#### THE PROBLEM:
Work out how many lines of the listing below hold the word "computer", and give that number only.

#### RECORD EXCERPTS:

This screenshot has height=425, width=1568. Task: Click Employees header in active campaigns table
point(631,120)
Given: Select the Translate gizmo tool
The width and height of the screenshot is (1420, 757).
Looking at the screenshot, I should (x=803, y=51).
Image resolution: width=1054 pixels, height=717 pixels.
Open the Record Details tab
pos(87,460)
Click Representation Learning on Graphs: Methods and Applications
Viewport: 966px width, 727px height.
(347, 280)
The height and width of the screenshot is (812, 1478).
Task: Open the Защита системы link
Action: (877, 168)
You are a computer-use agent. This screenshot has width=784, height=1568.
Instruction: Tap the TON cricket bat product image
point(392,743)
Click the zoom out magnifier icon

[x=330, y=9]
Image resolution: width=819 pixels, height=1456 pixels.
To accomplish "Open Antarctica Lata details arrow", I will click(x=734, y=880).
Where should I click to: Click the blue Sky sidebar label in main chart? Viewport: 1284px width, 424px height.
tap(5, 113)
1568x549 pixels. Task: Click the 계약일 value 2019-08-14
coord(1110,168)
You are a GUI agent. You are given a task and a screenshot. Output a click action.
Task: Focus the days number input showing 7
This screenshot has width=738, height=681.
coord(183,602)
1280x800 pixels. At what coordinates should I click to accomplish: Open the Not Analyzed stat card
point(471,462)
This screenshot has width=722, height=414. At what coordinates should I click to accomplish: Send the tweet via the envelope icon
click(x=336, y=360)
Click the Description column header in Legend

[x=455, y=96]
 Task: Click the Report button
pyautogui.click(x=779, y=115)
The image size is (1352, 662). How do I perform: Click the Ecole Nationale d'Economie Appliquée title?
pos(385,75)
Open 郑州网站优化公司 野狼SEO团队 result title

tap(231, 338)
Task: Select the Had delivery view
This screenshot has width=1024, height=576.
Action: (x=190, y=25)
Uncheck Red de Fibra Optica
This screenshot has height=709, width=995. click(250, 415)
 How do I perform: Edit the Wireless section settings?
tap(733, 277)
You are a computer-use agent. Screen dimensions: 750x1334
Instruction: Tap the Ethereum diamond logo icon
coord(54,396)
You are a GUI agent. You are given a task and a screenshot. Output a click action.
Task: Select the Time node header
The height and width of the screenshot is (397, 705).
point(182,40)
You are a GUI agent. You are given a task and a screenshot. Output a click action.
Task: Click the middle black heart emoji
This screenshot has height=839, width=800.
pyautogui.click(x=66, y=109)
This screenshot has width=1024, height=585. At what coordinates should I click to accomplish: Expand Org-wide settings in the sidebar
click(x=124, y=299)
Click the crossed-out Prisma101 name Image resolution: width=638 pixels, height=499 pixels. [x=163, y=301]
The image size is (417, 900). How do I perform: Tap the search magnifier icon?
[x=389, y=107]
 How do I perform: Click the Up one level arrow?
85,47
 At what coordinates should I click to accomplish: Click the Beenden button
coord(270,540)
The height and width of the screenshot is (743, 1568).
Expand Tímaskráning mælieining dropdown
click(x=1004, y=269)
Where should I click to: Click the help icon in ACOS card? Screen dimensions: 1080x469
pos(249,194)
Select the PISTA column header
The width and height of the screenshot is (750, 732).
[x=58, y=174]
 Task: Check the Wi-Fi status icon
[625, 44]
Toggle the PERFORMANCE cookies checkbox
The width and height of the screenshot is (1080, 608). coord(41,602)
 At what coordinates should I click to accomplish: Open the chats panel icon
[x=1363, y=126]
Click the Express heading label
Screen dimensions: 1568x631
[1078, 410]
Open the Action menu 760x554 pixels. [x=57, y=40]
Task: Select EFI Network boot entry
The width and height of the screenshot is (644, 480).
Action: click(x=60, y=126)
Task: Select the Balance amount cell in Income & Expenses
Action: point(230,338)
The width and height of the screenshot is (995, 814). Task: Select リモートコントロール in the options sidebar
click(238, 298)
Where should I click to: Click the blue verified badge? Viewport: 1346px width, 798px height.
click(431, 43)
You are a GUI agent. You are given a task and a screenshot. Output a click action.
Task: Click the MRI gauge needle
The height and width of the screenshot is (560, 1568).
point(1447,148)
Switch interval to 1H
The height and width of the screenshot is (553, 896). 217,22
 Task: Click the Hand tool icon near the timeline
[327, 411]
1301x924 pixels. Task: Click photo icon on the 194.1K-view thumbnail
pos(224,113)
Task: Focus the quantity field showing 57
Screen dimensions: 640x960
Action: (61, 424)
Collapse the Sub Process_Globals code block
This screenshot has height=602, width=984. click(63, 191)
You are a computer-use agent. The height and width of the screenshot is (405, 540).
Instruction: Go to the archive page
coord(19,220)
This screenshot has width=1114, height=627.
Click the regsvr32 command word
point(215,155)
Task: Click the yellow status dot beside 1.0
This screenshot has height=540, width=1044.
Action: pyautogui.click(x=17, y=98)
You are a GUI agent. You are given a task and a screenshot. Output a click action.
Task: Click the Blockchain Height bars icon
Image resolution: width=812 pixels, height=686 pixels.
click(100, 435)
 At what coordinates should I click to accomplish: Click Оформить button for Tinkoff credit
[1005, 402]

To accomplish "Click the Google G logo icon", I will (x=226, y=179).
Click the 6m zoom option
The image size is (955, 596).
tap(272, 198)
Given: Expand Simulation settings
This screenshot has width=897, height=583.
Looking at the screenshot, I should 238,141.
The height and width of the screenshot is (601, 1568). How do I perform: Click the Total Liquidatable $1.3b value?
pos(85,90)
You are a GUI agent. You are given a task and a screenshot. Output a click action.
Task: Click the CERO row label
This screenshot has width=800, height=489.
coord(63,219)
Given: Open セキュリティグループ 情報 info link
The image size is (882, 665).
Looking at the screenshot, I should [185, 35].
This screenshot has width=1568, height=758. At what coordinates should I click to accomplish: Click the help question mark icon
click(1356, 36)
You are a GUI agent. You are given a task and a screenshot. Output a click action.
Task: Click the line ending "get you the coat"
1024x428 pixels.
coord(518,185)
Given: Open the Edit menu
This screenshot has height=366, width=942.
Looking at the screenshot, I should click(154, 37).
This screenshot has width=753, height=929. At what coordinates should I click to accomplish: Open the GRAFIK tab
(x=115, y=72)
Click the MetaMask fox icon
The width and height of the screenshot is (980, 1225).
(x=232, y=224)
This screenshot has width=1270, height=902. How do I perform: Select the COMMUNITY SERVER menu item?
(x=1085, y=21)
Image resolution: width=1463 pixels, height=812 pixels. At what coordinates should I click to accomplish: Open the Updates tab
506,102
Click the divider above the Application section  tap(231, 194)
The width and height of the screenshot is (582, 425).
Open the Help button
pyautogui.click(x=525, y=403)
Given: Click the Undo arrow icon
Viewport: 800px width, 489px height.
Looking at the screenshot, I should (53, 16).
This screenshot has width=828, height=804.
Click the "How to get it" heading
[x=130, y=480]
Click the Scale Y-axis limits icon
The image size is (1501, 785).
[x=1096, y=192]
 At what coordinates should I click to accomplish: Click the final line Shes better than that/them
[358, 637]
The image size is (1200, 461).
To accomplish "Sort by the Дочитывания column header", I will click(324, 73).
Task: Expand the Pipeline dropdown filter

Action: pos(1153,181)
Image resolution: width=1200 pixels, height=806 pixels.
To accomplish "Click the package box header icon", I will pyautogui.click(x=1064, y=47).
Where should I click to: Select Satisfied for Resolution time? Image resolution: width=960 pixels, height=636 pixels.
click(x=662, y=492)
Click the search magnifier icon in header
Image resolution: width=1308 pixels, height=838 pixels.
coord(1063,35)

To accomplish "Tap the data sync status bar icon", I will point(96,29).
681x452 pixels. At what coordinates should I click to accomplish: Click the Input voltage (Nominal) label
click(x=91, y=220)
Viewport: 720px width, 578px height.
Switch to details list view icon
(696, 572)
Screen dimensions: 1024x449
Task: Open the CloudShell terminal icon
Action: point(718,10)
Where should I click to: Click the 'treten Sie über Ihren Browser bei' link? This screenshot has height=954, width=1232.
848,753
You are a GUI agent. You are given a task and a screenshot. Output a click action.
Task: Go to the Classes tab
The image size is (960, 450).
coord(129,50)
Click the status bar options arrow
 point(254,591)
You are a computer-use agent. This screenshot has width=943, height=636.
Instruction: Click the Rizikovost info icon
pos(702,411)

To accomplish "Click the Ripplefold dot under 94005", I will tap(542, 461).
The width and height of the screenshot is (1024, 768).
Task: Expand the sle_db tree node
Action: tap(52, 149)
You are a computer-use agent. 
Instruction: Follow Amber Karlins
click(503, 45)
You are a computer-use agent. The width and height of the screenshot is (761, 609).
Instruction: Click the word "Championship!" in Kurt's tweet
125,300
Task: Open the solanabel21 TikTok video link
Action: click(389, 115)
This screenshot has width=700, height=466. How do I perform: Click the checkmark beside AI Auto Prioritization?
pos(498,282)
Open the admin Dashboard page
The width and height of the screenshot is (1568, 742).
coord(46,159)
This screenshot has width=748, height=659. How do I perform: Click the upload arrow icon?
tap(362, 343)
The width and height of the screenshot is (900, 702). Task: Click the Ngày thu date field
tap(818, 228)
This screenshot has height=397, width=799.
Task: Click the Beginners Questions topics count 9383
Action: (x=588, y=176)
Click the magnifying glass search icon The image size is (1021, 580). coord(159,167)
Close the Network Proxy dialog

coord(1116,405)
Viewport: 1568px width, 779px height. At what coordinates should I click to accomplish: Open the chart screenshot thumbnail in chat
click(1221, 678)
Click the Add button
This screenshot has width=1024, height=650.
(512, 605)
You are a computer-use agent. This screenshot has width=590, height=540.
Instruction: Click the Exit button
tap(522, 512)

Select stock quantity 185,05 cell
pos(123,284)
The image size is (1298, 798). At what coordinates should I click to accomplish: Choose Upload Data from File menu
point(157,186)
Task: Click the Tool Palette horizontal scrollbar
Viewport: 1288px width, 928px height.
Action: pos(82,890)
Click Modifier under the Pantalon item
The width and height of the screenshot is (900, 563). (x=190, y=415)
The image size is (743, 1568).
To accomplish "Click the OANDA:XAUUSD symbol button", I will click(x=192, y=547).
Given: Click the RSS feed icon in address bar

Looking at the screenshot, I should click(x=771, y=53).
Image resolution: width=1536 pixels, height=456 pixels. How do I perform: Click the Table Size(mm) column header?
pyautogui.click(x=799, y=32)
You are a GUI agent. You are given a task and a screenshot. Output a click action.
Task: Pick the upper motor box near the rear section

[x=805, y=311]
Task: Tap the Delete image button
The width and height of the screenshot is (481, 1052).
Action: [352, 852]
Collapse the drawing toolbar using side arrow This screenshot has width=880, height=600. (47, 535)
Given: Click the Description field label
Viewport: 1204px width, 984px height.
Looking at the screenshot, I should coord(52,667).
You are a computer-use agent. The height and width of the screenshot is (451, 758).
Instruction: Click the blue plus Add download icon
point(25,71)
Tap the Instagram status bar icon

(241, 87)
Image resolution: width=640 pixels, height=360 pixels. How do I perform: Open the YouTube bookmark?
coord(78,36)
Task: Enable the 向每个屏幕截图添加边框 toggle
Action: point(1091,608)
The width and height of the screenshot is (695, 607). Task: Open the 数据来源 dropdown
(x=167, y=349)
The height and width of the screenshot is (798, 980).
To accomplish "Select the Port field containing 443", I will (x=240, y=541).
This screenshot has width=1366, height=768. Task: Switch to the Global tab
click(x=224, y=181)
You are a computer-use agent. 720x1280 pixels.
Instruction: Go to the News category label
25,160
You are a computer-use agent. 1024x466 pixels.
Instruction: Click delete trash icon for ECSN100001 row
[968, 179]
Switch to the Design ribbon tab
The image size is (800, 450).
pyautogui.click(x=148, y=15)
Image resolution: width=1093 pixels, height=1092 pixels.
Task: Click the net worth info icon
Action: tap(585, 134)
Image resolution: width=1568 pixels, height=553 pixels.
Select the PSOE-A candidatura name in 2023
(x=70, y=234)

#### RESULT:
10